### EXERCISE BRIEF
The expected output is exactly the lines below, starting at the line with "[rockBUYall] (598, 47)" and ending at the line with "Search (980, 1797)", both included; no other line belongs in it.

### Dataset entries
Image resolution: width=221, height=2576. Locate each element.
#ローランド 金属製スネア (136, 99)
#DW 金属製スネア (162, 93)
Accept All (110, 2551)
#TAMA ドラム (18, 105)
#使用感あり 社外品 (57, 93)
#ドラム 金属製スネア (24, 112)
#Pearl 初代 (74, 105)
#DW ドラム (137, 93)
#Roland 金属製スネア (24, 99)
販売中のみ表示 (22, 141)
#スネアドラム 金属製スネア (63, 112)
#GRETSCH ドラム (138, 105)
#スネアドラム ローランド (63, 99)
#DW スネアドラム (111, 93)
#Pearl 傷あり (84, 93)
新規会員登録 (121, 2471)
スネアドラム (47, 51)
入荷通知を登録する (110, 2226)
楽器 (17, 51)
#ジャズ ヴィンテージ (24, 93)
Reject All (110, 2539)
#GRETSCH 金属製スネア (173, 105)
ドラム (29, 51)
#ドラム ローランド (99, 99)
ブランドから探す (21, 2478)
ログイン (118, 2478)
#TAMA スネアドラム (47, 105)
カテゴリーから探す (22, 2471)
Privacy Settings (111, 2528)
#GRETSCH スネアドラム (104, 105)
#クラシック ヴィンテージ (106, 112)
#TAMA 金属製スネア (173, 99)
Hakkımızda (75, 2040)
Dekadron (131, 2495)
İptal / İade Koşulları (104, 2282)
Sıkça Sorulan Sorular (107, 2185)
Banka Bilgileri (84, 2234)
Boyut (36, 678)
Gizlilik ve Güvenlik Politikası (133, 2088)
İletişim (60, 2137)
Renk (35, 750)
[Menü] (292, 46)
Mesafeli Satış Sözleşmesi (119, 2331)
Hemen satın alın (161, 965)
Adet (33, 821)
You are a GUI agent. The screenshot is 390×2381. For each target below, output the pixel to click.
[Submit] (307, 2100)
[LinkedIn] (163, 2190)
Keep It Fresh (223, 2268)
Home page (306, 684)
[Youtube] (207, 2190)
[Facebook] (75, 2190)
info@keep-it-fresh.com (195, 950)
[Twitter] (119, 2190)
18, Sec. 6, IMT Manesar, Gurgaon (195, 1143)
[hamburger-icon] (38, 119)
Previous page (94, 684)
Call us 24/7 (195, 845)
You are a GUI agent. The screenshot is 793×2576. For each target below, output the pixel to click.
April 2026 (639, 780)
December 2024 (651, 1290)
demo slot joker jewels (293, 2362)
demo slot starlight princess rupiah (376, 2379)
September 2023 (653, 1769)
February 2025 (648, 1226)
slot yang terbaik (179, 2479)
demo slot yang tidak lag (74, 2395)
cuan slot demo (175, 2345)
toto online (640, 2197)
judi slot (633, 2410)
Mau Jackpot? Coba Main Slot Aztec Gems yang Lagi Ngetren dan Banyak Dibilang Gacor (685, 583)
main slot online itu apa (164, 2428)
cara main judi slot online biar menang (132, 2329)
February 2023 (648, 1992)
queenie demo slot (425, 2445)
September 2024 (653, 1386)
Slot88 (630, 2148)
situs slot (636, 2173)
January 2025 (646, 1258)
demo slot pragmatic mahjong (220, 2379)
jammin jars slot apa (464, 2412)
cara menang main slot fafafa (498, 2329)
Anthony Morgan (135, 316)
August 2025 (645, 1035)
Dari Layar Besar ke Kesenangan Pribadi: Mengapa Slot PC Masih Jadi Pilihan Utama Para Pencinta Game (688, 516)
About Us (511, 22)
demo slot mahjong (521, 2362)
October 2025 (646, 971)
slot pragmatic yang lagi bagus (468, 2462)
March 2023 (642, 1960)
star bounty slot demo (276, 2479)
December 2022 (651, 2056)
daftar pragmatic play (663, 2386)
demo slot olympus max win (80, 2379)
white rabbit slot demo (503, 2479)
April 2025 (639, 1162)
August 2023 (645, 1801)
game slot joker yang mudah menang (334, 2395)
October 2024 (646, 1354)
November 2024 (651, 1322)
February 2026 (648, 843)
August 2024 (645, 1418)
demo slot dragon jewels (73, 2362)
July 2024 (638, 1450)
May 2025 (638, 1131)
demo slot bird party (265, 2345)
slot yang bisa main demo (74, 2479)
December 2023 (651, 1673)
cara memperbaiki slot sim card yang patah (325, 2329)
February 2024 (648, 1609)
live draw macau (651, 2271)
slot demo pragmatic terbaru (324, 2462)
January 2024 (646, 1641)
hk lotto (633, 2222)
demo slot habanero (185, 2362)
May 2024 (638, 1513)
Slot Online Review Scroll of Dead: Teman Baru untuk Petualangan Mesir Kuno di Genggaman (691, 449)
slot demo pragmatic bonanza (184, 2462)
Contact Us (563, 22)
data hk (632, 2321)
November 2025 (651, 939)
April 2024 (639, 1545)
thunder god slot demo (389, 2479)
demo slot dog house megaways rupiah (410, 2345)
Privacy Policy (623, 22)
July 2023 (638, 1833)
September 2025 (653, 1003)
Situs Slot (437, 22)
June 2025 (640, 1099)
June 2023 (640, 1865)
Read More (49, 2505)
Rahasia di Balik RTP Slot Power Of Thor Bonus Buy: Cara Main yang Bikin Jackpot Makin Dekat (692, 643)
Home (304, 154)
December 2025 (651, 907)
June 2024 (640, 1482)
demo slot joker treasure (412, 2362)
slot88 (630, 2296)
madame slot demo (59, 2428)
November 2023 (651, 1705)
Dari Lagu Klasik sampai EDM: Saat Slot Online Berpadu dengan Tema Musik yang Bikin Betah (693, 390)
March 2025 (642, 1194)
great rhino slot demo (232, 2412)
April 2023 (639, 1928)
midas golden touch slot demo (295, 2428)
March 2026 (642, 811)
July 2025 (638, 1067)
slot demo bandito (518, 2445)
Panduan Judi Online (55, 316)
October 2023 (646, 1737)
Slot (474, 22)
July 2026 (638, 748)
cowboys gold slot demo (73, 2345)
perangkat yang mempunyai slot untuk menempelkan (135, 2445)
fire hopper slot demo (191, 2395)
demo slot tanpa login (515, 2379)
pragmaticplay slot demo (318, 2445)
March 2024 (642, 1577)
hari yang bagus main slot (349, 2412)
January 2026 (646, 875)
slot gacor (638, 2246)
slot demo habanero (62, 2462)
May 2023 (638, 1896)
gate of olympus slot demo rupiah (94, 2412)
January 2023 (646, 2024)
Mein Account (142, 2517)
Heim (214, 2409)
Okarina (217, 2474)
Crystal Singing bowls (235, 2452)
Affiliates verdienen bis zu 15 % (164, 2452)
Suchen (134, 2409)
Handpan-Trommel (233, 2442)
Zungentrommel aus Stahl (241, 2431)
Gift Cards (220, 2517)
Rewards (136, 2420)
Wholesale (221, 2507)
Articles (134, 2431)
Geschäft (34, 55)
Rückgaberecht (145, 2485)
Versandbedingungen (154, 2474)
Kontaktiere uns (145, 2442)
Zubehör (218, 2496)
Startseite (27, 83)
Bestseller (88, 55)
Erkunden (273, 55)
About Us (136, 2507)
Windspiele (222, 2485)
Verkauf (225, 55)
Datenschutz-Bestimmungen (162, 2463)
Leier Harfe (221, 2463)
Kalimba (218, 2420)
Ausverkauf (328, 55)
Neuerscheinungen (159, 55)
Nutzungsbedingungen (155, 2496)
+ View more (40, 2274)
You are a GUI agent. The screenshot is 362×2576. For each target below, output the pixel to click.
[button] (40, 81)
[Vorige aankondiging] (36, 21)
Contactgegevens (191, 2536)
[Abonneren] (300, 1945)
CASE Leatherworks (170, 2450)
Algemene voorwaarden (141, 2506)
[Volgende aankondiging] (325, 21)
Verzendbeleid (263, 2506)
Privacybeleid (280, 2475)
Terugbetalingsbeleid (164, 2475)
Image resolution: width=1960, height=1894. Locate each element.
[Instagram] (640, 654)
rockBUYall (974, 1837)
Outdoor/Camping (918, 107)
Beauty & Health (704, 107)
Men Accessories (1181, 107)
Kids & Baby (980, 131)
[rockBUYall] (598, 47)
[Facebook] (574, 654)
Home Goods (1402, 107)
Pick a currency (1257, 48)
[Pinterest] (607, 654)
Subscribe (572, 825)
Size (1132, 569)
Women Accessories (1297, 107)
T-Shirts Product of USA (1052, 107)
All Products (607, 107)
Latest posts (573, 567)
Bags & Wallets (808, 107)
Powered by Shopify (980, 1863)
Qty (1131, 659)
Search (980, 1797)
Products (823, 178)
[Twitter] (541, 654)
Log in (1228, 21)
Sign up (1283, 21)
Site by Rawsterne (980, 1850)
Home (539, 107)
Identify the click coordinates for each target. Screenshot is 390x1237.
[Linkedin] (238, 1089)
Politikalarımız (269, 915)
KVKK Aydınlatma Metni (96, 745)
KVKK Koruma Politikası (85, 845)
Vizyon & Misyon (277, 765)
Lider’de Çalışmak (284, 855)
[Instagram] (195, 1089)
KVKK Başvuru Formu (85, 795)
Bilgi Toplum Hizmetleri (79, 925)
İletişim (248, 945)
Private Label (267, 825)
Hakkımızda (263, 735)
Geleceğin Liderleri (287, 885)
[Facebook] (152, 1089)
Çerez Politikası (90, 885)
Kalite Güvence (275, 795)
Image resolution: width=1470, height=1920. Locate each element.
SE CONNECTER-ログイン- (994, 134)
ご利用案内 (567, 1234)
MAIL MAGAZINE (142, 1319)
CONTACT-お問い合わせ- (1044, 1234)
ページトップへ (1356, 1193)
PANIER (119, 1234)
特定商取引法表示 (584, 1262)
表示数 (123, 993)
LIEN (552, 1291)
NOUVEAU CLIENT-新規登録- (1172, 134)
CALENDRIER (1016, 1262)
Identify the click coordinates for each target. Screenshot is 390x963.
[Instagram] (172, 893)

### TASK ANSWER
[rockBUYall] (598, 47)
[Facebook] (574, 654)
Home Goods (1402, 107)
Pick a currency (1257, 48)
[Pinterest] (607, 654)
Subscribe (572, 825)
Size (1132, 569)
Women Accessories (1297, 107)
T-Shirts Product of USA (1052, 107)
All Products (607, 107)
Latest posts (573, 567)
Bags & Wallets (808, 107)
Powered by Shopify (980, 1863)
Qty (1131, 659)
Search (980, 1797)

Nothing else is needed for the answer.